Metric | Type | Result | Relevance |
|---|---|---|---|
HbA1c | Biomarker | Above optimal (40.77) | The marker we're investigating — drifting |
Fasting glucose | Biomarker | Optimal | No morning glucose dysregulation |
Fasting insulin | Biomarker | Optimal | Pancreas isn't over-shouting — receptors still listening |
C-peptide | Biomarker | Optimal | Pancreas working in normal range |
HOMA-IR | Biomarker | Optimal | Calculated insulin-resistance score — clean |
Adiponectin | Biomarker | Optimal | Higher = better insulin sensitivity |
ApoB | Biomarker | Above optimal (76) | Separate cardiovascular signal — independent track |
HDL | Biomarker | Below reference | Mild metabolic-pattern signal |
Triglycerides | Biomarker | Optimal (0.44) | Rules out the classic metabolic-syndrome lipid combo |
ALT / GGT | Biomarker | Optimal | Liver clean — no fatty-liver driver |
hs-CRP | Biomarker | Optimal | No systemic inflammation feeding resistance |
WHtR | Biometric | Optimal (0.479) | Below 0.5 — no visceral adiposity, rules out the biggest driver |
Sleep | Input | 6.5h (below optimal) | <7h drops insulin sensitivity ~25% the next day |
Stress | Input | High | Cortisol pushes the liver to release glucose overnight |
Alcohol | Input | 7 units/week | Disrupts overnight liver glucose regulation |
What matters most:
HbA1c above optimal, but fasting glucose, insulin, C-peptide, HOMA-IR, liver markers, hs-CRP and waist-to-height are clean.

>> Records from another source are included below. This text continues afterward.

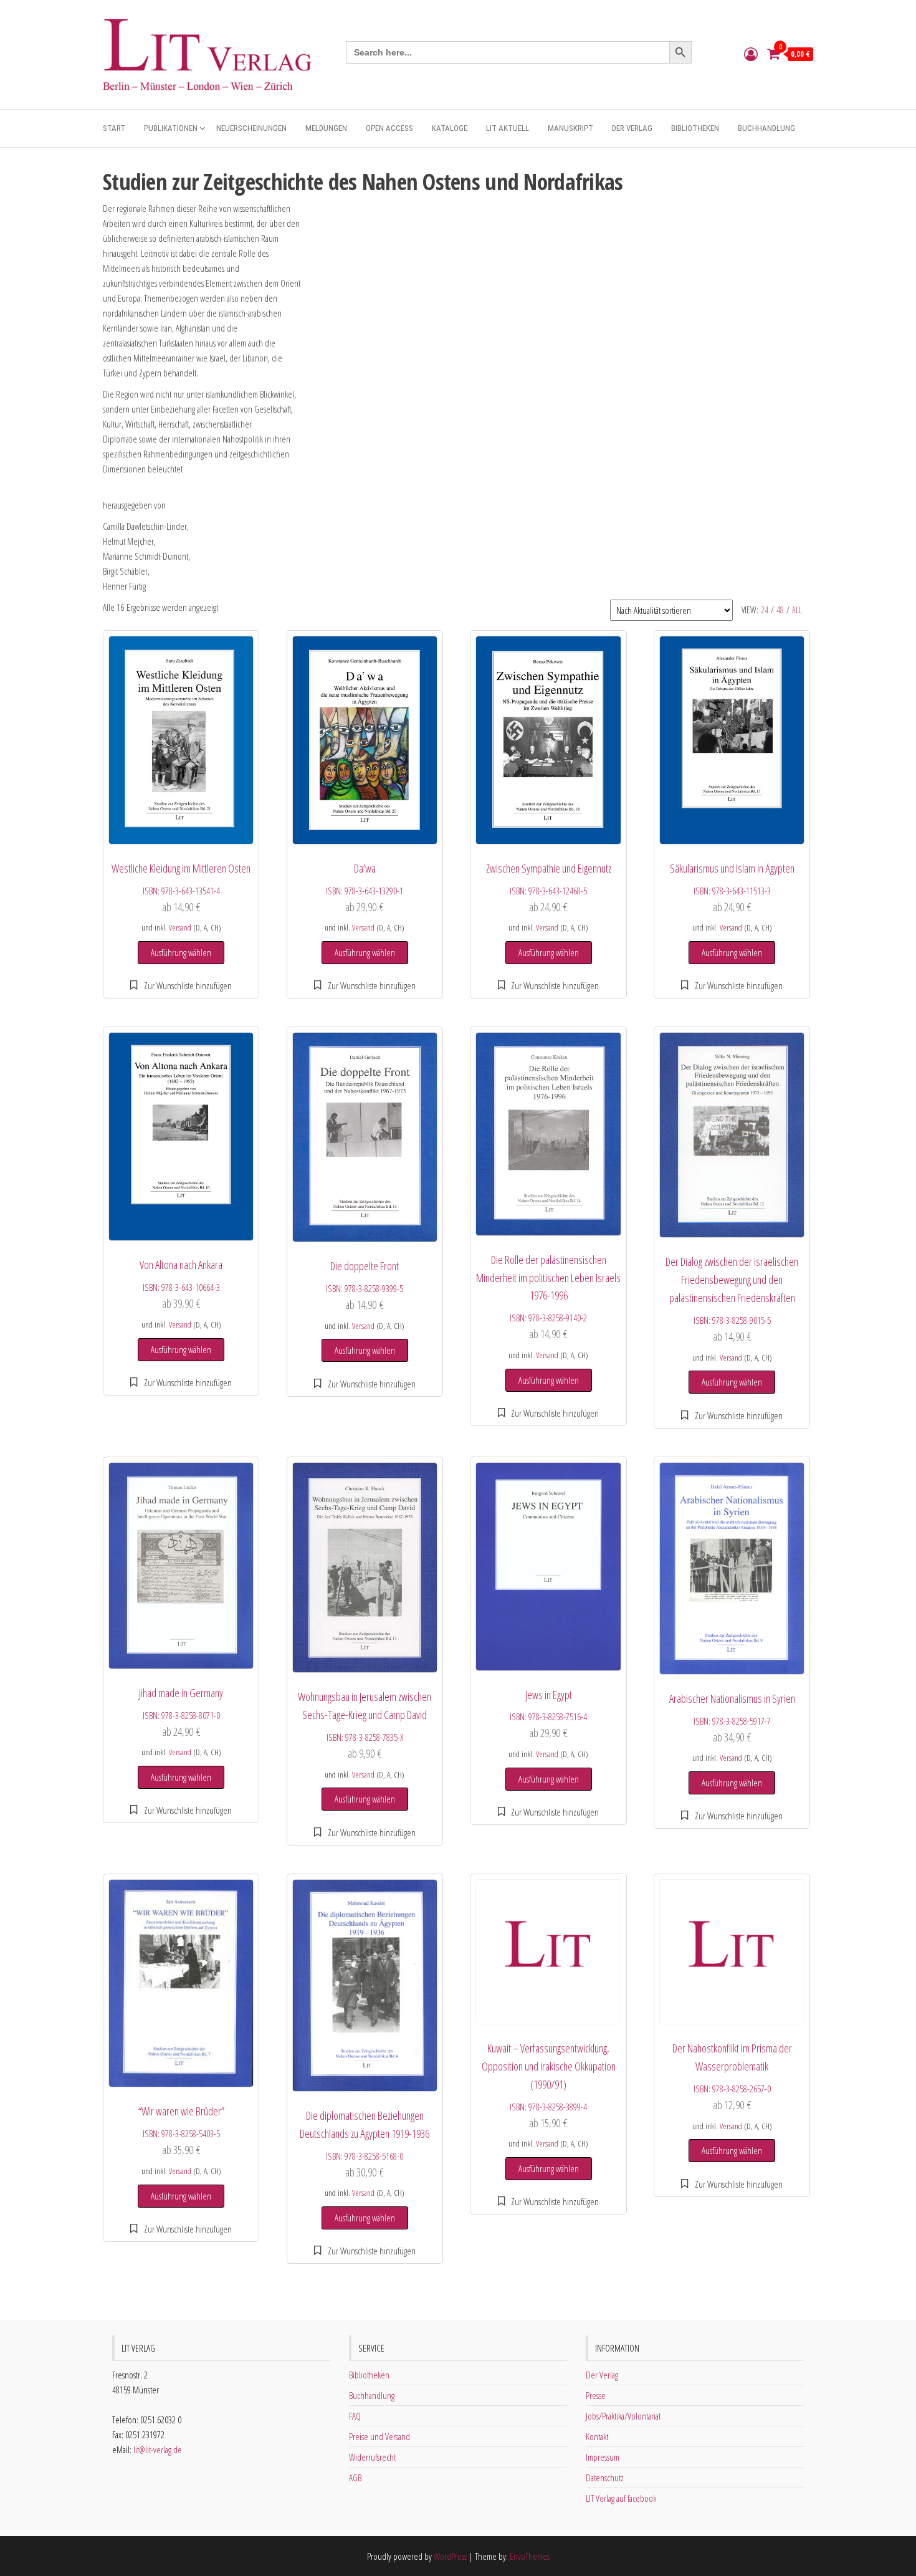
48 (780, 610)
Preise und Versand (379, 2436)
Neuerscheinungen (251, 128)
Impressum (602, 2457)
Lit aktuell (507, 128)
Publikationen (171, 128)
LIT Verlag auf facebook (621, 2498)
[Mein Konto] (751, 53)
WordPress (450, 2556)
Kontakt (597, 2436)
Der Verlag (632, 128)
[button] (181, 985)
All (797, 610)
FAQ (355, 2416)
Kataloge (449, 128)
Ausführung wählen (181, 952)
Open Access (389, 128)
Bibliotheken (695, 128)
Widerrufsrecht (372, 2457)
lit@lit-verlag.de (157, 2449)
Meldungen (326, 128)
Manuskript (570, 128)
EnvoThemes (530, 2556)
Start (114, 128)
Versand (180, 927)
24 (764, 610)
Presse (596, 2395)
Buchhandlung (766, 128)
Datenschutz (605, 2477)
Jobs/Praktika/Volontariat (623, 2416)
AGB (355, 2477)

The likely issue is not classic insulin resistance; it is probably inputs: sleep, stress, alcohol, meal timing/quality
That makes this less of a “something is broken” pattern and more of an optimisation in advance pattern.
What I'm doing:
Starting a 2-week CGM trial — identifying which specific meals and timings spike my glucose
Extending Zone 2 cardio to 3× / week — improves insulin sensitivity for 24–48h after each session
Shifting my eating window — reducing time spent with raised glucose and insulin
Increasing dietary fibre — getting 30-40g from my diet, including 10g of Psyllium Husk
Extending my sleep window — to 7.5h with consistent timing
Adding a 10–15 minute walk after dinner — muscles use the post-meal glucose directly
Cutting alcohol to weekends only — reduces overnight glucose dysregulation
HbA1c re-tested at week 12, fasted morning draw, clean read
The principle:
That's the point of Revi — UK longevity bloodwork: not waiting until a marker is “bad”, and not reacting to one number in isolation. We look at the full pattern, then rank the levers most likely to move the result. HbA1c is one example — the full model does this across 95+ markers and the whole body.